O Brasil é um dos poucos países cujo governo defendeu abertamente a cloroquina. O sr. vê crime na prescrição do remédio?
Vejo crime. O presidente não podia pegar uma caixa de hidroxicloroquina e sugerir que o Brasil tomasse, porque ele não é médico. Na minha opinião, foi um ato muito perigoso e irresponsável. No caso dos médicos, eles assinam a receita dos pacientes e assumem a responsabilidade. O que não pode é um não médico promover um remédio para 215 milhões de brasileiros. Mesmo com a Conitec dizendo que a hidroxicloroquina não funciona, o presidente continua difundindo. Quiseram fazer imunidade de rebanho e não deu certo. Fizeram o tratamento precoce e não deu certo. Não fizeram o provimento de oxigênio e kits intubação. Se as pessoas morrerem sem assistência do Ministério da Saúde não é crime, então não existe mais crime no Brasil. Por exemplo, será que não houve crime quando quiseram mudar a bula da hidroxicloroquina? A Nise Yamaguchi, que não é infectologista, não é imunologista, é só oncologista, que estava louca para ser ministra da Saúde, fez de tudo por isso. Até o Hospital Albert Einstein teve que cancelar o contrato dela, porque não suportava mais que ela fizesse apologia à hidroxicloroquina.

Em 2018, nomes ligados ao combate à corrupção tiveram força. Com a pandemia, candidatos da área de saúde terão destaque nas eleições de 2022?
Posso responder por mim. Eu não vou usar isso a meu favor. 

O que representa a filiação do prefeito do Rio, Eduardo Paes, ao seu partido, o PSD?
É muito forte a filiação de um prefeito da cidade do Rio de Janeiro. É um bom político, experiente, foi bem nas eleições. Fortalece muito nosso partido. Gilberto Kassab (presidente nacional do PSD) está de parabéns por conseguir essa filiação. Como também está de parabéns pela filiação de Henrique Meirelles. É um bom quadro. Um economista respeitado. Estamos crescendo bastante.

Frederico Brasil/Futura Press/FolhapressFrederico Brasil/Futura Press/Folhapress“Temos no Brasil hoje a maior produção de charlatães da história”
Qual é, afinal, o projeto do PSD para 2022?
O PSD está de olho no surgimento de uma dessas estrelas de última hora. Kassab fala muito em um candidato de centro. Quando estive com o ex-presidente Lula, falei que Kassab queria um candidato de centro. E Lula disse: “Se ele arrumar alguém que tem mais votos que eu, apoio o candidato de centro”. Kassab falou com ele no outro dia.

O sr. acredita na viabilidade de uma candidatura de terceira via?

* * * *

## [Tarefas]
• A. Escreva os nomes de todas as pessoas mencionadas pelo entrevistado nas respostas do trecho.
• B. Segundo o trecho, qual hospital cancelou o contrato de Nise Yamaguchi?
Não é preciso consultar a listagem.

* * * *

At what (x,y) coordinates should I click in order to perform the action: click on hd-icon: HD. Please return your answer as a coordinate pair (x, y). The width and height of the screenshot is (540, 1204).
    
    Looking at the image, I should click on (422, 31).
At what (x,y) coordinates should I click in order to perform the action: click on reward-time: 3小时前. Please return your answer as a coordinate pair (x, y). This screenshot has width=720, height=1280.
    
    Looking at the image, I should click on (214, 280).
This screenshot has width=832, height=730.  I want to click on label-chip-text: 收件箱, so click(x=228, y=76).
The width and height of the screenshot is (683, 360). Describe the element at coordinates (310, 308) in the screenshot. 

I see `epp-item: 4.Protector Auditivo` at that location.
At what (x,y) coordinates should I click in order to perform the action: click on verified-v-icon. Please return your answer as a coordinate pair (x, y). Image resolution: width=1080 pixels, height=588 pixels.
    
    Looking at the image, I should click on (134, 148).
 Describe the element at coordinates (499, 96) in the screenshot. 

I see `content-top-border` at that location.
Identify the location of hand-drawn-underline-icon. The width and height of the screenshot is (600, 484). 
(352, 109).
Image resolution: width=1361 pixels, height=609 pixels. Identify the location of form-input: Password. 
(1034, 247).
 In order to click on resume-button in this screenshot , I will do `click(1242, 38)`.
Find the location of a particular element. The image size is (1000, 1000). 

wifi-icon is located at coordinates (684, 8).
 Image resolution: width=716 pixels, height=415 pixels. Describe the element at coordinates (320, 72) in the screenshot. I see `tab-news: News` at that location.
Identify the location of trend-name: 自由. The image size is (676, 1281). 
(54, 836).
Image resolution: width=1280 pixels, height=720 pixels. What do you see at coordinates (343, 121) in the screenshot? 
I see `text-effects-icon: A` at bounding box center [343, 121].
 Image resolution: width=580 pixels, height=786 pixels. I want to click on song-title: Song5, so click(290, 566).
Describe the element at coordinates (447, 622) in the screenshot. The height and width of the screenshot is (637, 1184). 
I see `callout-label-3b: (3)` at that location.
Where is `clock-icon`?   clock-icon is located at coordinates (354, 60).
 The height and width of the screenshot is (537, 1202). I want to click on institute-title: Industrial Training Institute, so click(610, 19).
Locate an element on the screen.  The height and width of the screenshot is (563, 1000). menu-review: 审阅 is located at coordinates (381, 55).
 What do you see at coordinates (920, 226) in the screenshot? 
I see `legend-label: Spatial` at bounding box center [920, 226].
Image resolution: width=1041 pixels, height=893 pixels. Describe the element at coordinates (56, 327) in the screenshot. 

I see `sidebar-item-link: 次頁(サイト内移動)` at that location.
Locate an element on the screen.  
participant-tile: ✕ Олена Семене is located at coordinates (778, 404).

* * * *

## [Soluções]
• A. Nise Yamaguchi, Gilberto Kassab, Henrique Meirelles e Lula.

• B. O Hospital Albert Einstein.